Pop culture obsessives writing for the pop culture obsessed.
London 2012 Olympic Show Jumping (Screenshot: YouTube)

The 2016 Olympics in Rio De Janeiro is largely devoted to human achievement in athletics. It’s true that there was an animated film in 1980 called Animalympics in which creatures from various species—including storks, alligators, and rats—gather to compete in various Olympic-type events such as pole vault and the 100-meter dash. And before that, there was Hanna-Barbera’s 1977 series Laff-A-Lympics, in which humans and animals alike vied for glory. But generally, in the real world, only human beings have been invited to prove their physical prowess among the world’s best competitors on the world’s greatest stage. However, there are a few events, namely equestrian dressage, eventing, and show jumping, that do require horses. There’s even a facility in Rio, the Deodoro Equestrian Centre, specifically for these contests.

But one question remains: How the hell does one get a horse all the way to Rio De Janeiro? The answer, as revealed on NBC’s official Olympic website, is that horses get there the way most athletes do: They fly. Business class, to be precise, like a regional sales manager who has to give a big presentation at a branch office in Newark.

A horse deplanes. (Photo: Richard Picken/NBC)

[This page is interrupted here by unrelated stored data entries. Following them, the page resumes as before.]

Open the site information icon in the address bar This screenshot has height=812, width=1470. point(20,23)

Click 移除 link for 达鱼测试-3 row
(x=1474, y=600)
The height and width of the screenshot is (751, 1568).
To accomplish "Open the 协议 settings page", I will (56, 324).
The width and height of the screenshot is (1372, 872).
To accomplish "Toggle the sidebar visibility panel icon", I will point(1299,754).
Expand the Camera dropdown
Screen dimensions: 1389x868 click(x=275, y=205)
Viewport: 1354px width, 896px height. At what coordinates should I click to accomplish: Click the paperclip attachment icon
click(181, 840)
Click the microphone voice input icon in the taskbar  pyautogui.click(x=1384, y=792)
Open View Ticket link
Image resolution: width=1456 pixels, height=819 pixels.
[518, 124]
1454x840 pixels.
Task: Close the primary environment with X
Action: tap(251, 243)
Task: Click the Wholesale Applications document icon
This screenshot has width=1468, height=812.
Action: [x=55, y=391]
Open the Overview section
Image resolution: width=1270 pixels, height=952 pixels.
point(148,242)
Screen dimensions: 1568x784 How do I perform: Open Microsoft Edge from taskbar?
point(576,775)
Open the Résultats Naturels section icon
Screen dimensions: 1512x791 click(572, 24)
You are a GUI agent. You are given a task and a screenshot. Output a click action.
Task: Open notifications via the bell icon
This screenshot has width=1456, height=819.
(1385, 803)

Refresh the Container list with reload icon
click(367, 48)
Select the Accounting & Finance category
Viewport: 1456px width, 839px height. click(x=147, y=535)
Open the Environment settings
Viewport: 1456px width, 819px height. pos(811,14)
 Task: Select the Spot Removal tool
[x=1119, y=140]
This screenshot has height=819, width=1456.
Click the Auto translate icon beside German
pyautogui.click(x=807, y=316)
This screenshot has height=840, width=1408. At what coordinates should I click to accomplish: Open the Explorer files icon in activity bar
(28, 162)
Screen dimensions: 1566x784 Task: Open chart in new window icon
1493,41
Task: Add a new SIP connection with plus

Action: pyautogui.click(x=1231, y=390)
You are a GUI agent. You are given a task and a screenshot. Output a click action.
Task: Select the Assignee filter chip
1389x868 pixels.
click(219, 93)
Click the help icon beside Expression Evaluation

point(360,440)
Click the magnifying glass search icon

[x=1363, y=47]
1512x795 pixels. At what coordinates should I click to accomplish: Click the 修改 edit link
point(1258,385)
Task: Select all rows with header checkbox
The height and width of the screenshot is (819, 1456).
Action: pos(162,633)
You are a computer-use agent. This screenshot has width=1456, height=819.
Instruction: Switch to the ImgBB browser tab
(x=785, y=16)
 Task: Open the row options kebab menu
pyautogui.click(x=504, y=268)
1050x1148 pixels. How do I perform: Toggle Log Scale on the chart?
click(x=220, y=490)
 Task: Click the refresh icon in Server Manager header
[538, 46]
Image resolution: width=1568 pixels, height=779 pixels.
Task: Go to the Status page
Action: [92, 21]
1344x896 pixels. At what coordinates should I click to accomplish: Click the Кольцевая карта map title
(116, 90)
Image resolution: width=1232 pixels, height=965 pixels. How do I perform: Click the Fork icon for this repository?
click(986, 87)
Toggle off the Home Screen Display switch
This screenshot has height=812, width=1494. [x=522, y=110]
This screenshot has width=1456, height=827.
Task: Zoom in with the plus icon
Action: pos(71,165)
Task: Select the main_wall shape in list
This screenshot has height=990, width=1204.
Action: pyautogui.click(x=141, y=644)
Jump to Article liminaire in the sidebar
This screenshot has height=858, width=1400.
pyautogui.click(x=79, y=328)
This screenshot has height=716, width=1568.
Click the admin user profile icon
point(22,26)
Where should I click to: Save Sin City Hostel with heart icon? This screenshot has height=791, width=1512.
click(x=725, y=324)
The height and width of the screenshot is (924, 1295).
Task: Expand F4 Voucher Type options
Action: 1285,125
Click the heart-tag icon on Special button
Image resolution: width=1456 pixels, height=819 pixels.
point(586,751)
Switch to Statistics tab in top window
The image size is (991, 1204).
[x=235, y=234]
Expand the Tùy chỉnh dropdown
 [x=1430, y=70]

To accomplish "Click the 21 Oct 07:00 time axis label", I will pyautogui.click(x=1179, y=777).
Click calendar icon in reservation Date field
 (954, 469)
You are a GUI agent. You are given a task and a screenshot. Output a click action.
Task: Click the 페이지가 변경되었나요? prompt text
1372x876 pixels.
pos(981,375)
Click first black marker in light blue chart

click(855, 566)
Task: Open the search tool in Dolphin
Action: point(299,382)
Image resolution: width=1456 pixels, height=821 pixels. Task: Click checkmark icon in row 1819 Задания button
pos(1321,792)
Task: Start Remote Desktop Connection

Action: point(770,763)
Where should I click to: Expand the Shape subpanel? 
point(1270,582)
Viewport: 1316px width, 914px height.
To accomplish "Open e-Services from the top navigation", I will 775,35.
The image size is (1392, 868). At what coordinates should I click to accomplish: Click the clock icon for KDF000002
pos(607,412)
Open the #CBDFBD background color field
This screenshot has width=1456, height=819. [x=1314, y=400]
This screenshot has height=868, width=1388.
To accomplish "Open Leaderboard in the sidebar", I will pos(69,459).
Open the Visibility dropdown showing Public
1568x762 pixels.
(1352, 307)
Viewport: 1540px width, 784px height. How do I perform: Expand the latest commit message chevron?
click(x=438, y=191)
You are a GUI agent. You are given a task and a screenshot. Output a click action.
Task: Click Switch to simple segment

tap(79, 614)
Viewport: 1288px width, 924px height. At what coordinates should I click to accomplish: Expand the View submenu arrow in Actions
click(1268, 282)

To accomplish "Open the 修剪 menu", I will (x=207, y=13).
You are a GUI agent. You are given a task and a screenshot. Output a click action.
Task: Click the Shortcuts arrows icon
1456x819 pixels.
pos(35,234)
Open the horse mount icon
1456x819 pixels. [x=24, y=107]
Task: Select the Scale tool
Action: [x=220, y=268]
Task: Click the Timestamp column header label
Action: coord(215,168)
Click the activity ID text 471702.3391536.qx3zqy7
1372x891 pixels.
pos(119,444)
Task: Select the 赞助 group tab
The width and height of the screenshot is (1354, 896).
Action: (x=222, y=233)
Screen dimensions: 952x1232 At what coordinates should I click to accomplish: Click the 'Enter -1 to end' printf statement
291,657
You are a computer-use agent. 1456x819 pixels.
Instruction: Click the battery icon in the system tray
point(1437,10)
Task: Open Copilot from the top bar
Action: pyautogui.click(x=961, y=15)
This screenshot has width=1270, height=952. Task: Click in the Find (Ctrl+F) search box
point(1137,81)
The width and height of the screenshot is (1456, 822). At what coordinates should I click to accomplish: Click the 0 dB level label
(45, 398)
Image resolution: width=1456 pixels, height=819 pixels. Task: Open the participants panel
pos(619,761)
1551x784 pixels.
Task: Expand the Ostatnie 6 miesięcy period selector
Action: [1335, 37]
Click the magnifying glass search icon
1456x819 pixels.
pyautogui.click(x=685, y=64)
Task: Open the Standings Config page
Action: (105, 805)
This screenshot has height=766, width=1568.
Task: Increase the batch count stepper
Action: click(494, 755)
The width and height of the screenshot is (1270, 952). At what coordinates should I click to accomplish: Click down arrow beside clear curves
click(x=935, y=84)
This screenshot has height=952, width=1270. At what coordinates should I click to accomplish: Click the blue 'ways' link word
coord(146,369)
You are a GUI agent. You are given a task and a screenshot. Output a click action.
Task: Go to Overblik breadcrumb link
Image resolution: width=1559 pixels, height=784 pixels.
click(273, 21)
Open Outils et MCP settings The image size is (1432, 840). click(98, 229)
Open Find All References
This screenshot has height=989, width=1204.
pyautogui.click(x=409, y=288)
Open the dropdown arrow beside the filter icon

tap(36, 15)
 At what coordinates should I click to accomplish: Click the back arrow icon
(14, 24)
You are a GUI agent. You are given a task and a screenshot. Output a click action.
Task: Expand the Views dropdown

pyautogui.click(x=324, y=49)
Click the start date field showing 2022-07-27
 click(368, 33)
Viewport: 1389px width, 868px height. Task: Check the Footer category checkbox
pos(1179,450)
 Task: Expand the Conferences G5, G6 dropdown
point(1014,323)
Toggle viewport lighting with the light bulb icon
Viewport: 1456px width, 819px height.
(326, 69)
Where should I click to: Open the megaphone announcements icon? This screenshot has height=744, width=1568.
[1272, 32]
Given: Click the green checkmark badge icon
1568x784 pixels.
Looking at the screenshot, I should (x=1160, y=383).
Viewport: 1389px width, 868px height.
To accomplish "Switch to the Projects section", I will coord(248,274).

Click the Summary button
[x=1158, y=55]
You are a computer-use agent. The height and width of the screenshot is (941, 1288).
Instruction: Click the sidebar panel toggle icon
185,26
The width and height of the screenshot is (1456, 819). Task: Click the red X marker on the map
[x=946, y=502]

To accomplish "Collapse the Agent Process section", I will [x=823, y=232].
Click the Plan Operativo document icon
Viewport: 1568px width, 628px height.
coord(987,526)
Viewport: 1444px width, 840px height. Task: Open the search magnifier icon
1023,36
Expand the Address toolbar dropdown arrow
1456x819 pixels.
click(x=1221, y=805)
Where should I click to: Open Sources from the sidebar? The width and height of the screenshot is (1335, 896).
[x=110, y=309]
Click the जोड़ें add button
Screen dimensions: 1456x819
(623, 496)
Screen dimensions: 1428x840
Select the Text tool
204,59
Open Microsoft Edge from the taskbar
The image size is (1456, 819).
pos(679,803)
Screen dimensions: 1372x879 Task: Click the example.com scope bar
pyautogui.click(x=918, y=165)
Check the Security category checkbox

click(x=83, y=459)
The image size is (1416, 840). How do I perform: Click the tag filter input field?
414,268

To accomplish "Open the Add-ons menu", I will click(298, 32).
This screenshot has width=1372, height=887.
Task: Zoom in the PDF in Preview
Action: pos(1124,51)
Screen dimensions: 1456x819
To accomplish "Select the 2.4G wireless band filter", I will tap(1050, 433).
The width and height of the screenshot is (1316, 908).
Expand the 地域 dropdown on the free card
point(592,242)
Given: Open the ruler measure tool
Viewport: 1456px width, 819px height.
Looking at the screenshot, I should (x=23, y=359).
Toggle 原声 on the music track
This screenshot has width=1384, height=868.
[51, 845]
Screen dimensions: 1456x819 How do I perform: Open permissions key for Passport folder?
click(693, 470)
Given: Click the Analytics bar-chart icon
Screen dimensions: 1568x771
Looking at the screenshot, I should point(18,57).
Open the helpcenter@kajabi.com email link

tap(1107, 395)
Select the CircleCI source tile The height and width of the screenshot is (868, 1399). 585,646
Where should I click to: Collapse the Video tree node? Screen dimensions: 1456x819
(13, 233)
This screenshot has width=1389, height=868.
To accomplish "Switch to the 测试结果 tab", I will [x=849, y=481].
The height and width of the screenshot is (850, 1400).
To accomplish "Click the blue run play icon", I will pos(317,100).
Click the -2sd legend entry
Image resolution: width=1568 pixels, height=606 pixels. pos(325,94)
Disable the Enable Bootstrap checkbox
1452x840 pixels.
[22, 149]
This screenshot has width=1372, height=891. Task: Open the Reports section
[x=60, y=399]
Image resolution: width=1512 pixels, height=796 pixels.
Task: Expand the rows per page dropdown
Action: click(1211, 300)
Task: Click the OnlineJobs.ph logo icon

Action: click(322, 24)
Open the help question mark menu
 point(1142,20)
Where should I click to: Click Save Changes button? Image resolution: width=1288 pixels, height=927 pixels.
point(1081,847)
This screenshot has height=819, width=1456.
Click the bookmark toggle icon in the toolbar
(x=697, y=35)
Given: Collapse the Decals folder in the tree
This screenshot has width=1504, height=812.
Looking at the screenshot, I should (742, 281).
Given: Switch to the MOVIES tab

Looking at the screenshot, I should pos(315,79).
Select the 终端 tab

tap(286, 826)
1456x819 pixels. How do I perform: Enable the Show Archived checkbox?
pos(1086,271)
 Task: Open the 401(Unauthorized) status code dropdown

Tim Dutta, whose company is in charge of transporting America’s horses to the games in Rio, explains that these magnificent animals have to go through the same hassles as human beings when they fly: Four-legged athletes have to have passports and go through security, just like anyone else. They, too, know the indignities of the TSA. Once on board an aircraft, horses ride in special “jet stalls,” each of which can hold one to three horses at a time. Cost per animal? About $20,000, round trip. Yikes. To be fair, that price includes such amenities as in-flight groomers and veterinarians, plus plenty of hay and water with apple juice. Why can’t horses take other transportation, like boats? It would take too long, explains groomer Richard Picken. “They’d lose their fitness. Like an athlete in a hotel room for three weeks.”